MySQL unique index only if column has specific value

constraintindexMySQL

I have a table where I use a boolean column deleted to signify whether a specific record has been 'deleted' by the user (meaning, it appears in the trash list instead of the normal list). These items all have slugs which should be unique.

However, if the user wants to add an item with a slug that is the same as the slug of a deleted record, it should be allowed. I tried doing this with a UNIQUE index on deleted and slug, however, this gives a problem if this item would get deleted: there should then be two items in the trash list with the same slug, which would give a constraint violation.

So actually I need a constraint which is only applied for the records with deleted=0

I've seen the question Custom unique column constraint, only enforced if one column has a specific value, however, it only applies to PostgreSQL and I'm on MySQL. Is there a way in MySQL to do this, or a nice workaround?

I thought of making deleted an integer instead of a boolean, where 0 would signify not deleted and any other number deleted. Then deleted items with the same slugs could have a different value in the deleted column.

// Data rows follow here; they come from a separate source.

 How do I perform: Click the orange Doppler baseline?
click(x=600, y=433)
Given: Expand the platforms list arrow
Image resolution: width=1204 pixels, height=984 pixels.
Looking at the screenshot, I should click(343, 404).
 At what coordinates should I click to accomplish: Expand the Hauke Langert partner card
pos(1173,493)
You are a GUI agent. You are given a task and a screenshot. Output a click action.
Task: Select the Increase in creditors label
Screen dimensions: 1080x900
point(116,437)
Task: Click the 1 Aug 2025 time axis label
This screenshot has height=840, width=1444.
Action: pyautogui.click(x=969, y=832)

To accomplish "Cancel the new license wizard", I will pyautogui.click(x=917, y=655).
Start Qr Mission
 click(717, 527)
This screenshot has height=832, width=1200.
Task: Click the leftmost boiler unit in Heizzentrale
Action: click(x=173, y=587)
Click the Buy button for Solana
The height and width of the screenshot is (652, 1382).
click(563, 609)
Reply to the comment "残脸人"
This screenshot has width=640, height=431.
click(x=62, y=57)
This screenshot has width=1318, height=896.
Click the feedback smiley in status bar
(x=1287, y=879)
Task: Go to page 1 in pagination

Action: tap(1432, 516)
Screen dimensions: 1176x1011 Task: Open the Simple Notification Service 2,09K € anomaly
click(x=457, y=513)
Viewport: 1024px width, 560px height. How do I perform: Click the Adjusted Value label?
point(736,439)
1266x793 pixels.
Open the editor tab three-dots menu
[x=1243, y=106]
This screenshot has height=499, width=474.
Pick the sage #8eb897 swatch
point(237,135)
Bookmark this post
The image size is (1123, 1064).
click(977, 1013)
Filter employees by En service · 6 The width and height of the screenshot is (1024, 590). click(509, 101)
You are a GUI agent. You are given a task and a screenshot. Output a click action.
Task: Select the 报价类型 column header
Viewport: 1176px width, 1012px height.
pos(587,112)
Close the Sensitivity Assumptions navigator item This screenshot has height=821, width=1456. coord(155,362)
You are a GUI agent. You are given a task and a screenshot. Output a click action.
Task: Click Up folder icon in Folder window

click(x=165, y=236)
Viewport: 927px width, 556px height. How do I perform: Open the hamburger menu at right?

However, this would mean the interfacing software (written in PHP) would have to check what it could put in the deleted column if a constraint violation occurs, and of course I'd prefer a pure MySQL solution. If I'm going to write this in the PHP code anyway, I'd rather change the slug value, for example, to prepend the id of the record to the slug when an item has been deleted – or, create a second table for the deleted records, where no such constraint exists.

Anyway, is there a pure MySQL way to do this?


Note: of course, such a scheme will have difficulties when the user requests to restore a previously deleted item when its slug is already assigned to a new record. This will have to be done in the interfacing code in any case.

Best Answer

You don't have to check what value you could use in "deleted" if you have a way of generating unique integers, and MySQL does... the UUID_SHORT() function generates a unique and monotonic BIGINT UNSIGNED value every time it's called.

The function is good for 16.7M new values per second, every second, and will never return a duplicate (or smaller than previous) value as long as the @@SERVER_ID remains the same and you don't shut down the server, set the system clock backward in time, and restart the server... and even if you do, the odds of duplicate values are still very small, but no longer truly impossible.

You could also make "deleted" be a DATETIME(6) or TIMESTAMP(6) on MySQL 5.6, using '0000-00-00 00:00:00.000000' to mean "not deleted" and NOW() to mean deleted.

Try as I might, I have not been able to get MySQL to produce a NOW() collision down to the microsecond.